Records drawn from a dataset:
>>>>

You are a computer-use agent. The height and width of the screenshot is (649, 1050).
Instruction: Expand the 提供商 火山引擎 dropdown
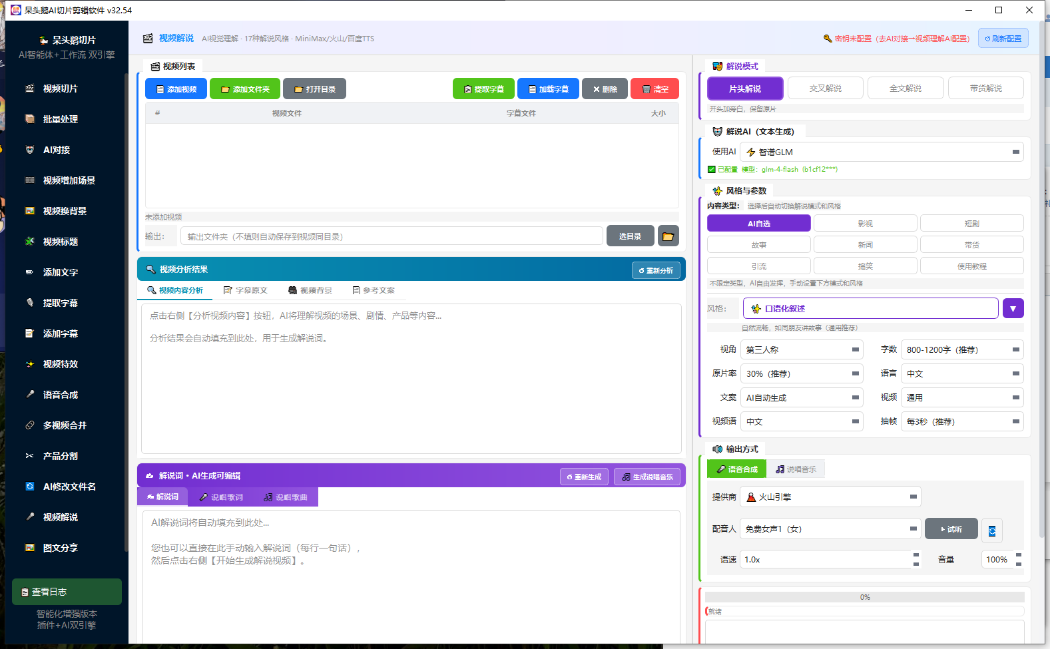(x=831, y=497)
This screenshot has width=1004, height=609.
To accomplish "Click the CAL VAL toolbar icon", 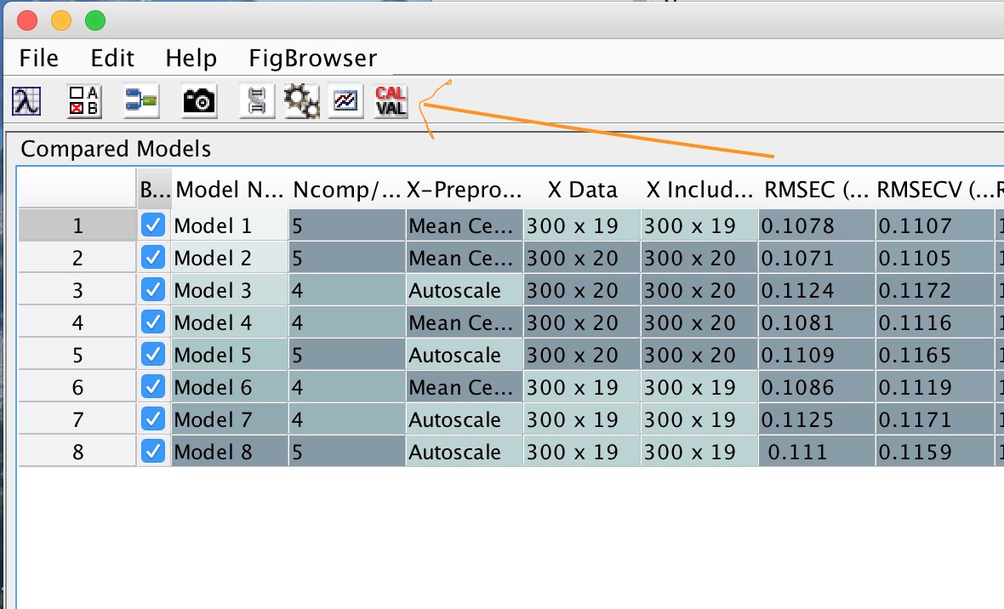I will pos(391,101).
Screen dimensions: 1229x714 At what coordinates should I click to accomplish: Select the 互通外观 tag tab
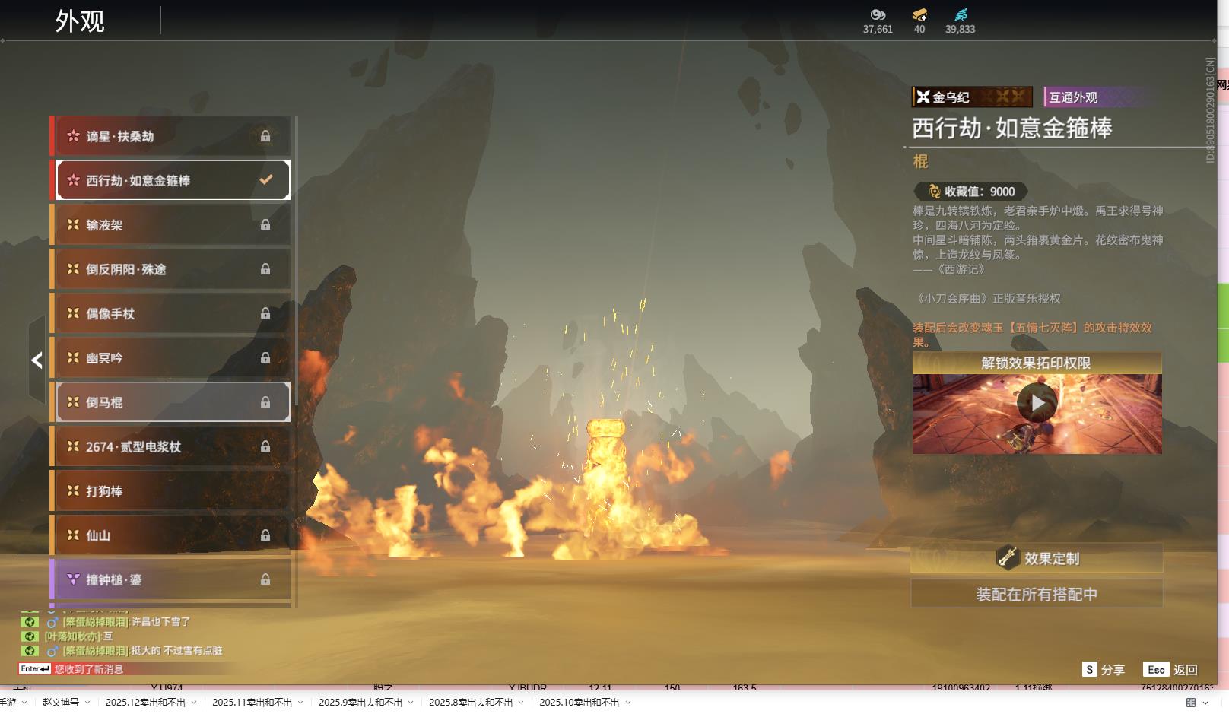(1073, 97)
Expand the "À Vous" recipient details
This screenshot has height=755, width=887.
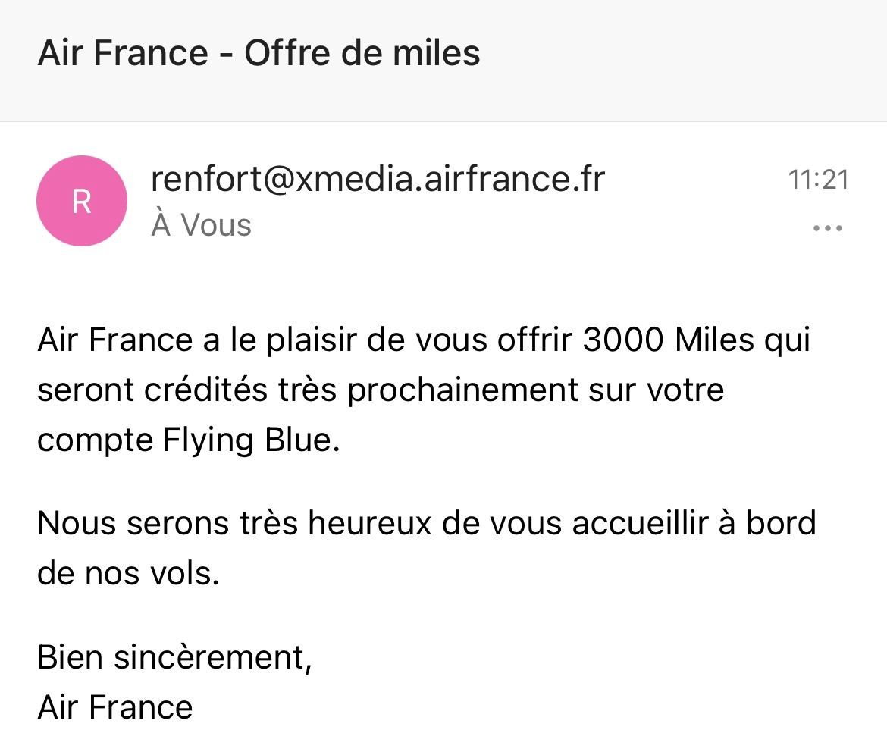tap(201, 225)
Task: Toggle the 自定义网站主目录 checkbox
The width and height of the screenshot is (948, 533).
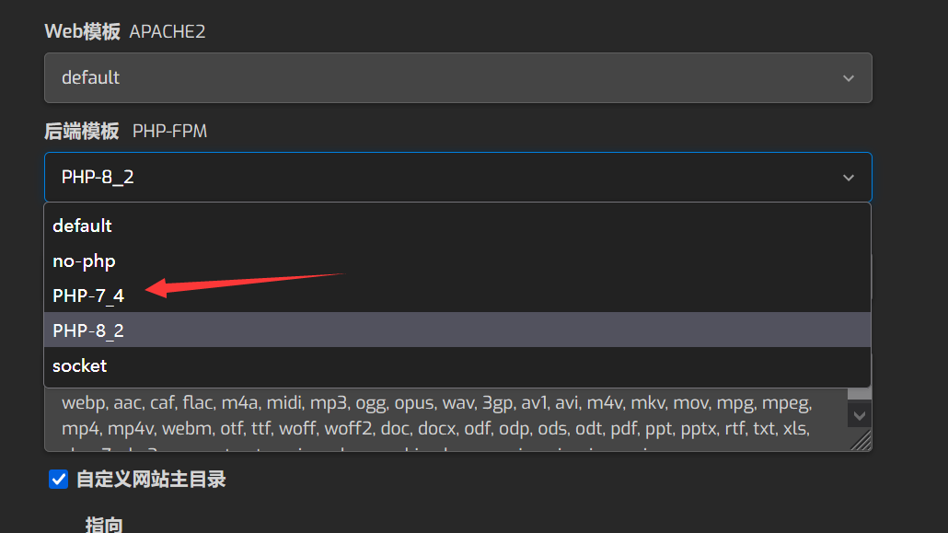Action: click(59, 479)
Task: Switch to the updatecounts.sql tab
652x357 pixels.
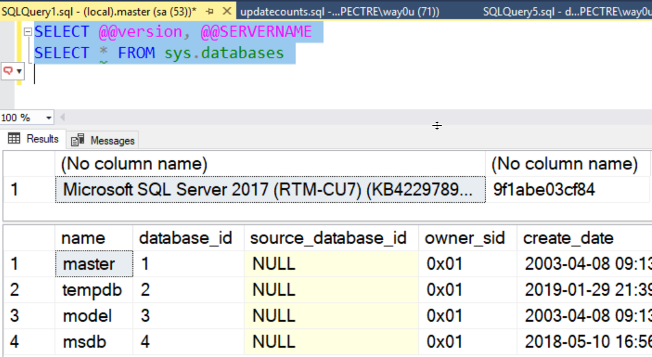Action: pyautogui.click(x=339, y=11)
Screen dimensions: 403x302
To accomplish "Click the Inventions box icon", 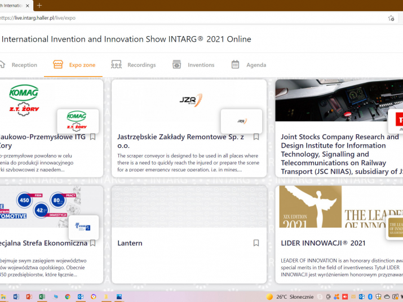I will [177, 65].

<<<<

WORK REQUEST => Looking at the entries above, copy out every line in which "Task" occurs.

WRITTEN RESPONSE =>
Task: Toggle the 自定义网站主目录 checkbox
Task: Switch to the updatecounts.sql tab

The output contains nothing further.